And this macro breaks.

What you refer to as ‘broken’ is the intended behaviour of my use case.

I understand that this can be the intended behaviour in some cases (i.e. when a put/get pair is independently introduced by two unrelated macro pairs). The intention of my example was to show that what can be the intended behaviour for some use cases can be quite unintuitive in other cases (and can lead to code where syntactic abstraction doesn't work anymore).

Note that

(let-syntax
  ([my-get
    (syntax-rules ()
      [(_) (get)])])
  (put 42)
  (pretty-print (my-get)))

does not give an error, so whether the macro "breaks" or not depends on whether get or put is wrapped. Is this really the intended behaviour?
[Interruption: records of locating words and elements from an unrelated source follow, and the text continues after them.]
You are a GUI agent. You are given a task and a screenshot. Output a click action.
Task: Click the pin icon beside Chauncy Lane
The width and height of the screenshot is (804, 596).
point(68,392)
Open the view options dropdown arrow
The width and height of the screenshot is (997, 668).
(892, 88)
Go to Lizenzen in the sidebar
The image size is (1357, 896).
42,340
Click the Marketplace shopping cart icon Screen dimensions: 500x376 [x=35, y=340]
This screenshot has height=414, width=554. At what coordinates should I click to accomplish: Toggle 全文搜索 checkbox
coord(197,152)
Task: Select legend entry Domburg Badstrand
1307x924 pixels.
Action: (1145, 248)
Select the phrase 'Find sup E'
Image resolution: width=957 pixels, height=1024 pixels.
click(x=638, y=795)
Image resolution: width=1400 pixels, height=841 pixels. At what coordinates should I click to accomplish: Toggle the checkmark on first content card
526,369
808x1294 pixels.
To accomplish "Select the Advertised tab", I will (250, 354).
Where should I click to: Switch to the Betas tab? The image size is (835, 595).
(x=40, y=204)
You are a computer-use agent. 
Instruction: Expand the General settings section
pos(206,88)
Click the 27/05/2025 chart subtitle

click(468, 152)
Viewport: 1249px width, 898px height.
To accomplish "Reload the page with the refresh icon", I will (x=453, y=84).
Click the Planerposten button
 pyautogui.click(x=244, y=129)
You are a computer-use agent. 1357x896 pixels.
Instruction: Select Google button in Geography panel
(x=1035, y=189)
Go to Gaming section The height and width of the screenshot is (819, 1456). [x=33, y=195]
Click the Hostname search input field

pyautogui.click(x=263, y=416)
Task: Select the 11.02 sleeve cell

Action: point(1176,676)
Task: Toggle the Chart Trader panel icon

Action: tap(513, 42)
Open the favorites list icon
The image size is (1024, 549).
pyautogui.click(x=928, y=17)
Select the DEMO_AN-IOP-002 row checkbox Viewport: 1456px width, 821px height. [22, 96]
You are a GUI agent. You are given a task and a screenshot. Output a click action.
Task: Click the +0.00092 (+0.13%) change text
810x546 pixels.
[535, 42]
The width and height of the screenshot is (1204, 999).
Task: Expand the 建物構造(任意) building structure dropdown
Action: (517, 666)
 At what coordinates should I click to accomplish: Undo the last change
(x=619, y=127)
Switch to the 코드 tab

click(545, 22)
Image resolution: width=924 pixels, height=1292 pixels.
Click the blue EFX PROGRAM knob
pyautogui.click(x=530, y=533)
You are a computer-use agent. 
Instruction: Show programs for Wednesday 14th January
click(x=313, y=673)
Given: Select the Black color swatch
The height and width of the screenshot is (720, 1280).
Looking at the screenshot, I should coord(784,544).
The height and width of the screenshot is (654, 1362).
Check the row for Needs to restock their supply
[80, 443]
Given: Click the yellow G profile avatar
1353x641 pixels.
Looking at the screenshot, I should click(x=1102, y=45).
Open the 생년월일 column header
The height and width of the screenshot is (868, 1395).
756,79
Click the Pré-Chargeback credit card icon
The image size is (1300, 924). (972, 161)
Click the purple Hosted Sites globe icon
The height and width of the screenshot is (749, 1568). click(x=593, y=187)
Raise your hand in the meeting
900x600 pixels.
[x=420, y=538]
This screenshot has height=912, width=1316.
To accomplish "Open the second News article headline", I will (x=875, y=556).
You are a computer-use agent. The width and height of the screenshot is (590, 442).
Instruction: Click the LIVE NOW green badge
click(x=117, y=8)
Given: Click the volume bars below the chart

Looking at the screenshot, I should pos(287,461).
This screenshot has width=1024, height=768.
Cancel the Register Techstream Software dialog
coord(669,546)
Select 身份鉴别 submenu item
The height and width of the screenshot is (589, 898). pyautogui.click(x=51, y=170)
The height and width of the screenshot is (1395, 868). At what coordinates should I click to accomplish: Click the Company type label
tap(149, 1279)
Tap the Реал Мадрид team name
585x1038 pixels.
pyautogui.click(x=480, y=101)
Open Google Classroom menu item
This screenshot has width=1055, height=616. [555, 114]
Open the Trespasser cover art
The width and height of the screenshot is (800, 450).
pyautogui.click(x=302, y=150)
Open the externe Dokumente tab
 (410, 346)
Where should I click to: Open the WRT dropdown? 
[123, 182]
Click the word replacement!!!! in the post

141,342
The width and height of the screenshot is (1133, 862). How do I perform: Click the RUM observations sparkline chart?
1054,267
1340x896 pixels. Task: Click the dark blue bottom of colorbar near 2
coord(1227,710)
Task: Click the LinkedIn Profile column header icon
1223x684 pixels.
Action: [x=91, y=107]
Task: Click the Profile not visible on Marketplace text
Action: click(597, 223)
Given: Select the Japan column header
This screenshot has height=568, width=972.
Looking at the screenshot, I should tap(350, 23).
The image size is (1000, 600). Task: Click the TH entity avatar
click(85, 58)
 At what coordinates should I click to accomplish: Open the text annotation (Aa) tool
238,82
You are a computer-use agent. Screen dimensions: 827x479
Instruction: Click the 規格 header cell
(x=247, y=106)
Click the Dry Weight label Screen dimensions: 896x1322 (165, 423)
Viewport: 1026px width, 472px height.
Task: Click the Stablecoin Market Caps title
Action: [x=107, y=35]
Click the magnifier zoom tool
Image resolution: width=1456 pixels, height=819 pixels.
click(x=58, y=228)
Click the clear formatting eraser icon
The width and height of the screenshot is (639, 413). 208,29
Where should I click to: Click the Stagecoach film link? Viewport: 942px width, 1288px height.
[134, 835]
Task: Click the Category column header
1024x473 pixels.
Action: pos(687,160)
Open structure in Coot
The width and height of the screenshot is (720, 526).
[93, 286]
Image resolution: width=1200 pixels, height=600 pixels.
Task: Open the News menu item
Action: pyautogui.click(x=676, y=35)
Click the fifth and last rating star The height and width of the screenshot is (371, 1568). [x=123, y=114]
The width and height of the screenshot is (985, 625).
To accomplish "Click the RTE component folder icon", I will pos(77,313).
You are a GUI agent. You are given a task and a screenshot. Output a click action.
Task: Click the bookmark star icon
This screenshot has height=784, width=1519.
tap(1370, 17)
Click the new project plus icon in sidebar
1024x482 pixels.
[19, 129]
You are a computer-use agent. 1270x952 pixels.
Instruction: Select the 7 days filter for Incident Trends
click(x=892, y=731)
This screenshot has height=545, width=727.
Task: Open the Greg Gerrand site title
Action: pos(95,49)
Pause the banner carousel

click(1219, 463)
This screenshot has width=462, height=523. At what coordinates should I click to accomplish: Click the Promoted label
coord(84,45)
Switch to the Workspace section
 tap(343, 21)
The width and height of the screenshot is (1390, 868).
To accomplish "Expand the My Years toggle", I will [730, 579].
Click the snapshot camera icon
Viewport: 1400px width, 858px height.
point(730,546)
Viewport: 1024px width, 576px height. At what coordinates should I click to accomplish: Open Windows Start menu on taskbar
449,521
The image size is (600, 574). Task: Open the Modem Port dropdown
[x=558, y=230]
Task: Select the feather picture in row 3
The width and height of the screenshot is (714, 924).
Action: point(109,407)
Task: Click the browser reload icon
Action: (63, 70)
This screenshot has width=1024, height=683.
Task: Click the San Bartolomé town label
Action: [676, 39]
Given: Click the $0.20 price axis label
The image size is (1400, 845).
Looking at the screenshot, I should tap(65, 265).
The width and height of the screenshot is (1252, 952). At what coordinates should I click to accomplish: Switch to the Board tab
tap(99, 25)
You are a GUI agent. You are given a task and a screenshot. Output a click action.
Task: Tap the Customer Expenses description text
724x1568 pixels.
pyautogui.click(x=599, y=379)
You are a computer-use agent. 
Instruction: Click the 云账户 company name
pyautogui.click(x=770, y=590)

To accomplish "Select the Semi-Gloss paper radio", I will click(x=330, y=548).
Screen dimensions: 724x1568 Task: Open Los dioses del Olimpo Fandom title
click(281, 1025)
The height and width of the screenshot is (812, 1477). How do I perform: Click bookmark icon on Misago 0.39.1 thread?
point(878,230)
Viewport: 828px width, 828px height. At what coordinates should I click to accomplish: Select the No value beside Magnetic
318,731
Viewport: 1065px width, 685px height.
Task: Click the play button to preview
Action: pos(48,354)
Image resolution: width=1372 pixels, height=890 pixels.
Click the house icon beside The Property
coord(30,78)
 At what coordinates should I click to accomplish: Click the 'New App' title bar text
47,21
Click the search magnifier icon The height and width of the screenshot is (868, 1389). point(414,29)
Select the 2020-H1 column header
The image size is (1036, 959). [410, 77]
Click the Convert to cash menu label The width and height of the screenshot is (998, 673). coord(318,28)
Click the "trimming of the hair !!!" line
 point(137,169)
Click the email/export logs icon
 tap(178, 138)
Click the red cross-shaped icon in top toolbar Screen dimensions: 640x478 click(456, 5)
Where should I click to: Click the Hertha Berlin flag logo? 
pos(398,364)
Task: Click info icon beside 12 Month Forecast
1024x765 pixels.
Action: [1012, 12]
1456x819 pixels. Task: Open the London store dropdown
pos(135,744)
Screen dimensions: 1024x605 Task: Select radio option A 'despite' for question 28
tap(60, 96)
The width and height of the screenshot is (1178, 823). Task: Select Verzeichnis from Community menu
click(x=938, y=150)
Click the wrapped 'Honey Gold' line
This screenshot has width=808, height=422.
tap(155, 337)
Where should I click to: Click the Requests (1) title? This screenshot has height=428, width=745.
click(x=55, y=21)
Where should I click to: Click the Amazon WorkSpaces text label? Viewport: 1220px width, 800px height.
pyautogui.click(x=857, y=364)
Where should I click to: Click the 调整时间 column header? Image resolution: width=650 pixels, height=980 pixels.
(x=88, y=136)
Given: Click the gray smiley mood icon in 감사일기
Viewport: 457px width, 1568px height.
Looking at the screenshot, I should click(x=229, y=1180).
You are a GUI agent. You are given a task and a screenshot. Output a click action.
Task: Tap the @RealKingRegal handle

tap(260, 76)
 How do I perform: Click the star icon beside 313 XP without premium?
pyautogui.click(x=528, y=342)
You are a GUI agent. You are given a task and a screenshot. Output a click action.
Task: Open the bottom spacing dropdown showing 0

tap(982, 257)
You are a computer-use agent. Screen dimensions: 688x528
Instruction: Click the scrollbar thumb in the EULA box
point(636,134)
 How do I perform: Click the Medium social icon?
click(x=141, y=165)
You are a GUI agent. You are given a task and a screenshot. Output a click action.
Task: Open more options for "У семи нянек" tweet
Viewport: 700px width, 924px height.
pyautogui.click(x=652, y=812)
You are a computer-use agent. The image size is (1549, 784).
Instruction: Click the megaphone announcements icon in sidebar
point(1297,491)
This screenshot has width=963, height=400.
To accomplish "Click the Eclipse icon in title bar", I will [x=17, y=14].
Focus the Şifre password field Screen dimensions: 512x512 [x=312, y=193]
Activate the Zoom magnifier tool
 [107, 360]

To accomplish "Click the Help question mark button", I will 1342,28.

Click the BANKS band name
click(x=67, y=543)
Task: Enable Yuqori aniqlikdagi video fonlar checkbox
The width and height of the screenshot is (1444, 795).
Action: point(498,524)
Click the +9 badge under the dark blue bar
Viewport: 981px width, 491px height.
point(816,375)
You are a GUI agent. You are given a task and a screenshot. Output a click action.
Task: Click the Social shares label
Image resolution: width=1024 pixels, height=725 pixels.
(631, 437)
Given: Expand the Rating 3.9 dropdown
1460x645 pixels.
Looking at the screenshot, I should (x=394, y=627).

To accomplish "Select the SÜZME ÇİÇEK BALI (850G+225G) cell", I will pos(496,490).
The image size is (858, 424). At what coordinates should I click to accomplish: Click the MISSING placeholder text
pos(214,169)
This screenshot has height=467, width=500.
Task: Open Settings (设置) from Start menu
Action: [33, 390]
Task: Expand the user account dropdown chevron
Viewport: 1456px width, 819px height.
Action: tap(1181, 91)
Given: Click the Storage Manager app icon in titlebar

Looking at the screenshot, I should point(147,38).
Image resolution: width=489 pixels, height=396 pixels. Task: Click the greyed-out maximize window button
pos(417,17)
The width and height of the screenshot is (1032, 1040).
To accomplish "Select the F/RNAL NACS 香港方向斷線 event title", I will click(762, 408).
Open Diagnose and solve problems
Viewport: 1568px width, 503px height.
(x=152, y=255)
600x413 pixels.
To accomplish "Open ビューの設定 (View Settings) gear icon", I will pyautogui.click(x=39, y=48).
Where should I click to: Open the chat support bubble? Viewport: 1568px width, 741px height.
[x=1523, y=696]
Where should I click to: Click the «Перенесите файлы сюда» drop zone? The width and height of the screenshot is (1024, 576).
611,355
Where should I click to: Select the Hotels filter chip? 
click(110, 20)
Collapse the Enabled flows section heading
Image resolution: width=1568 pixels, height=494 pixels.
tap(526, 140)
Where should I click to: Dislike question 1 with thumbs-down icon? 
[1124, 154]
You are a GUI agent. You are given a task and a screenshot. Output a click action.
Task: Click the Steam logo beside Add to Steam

Maybe it is (or the example does not apply to your use case), but in any case, we should probably move this discussion somewhere else as it is not directly related to the reported issue. As far as the reported issue is concerned, it seems to me that it can be closed. According to the documentation, "uninterned symbols" (those produced by string->uninterned-symbol), which are not gensyms, by the way, seem to be a leftover from earlier Chez versions. When you use "the modern" gensym instead, you don't have to make sure to give different unique names for each invocation; when you give the same unique name, you get the same gensym. In other words, gensyms are interned but with all semantics of uninterned symbols that you want.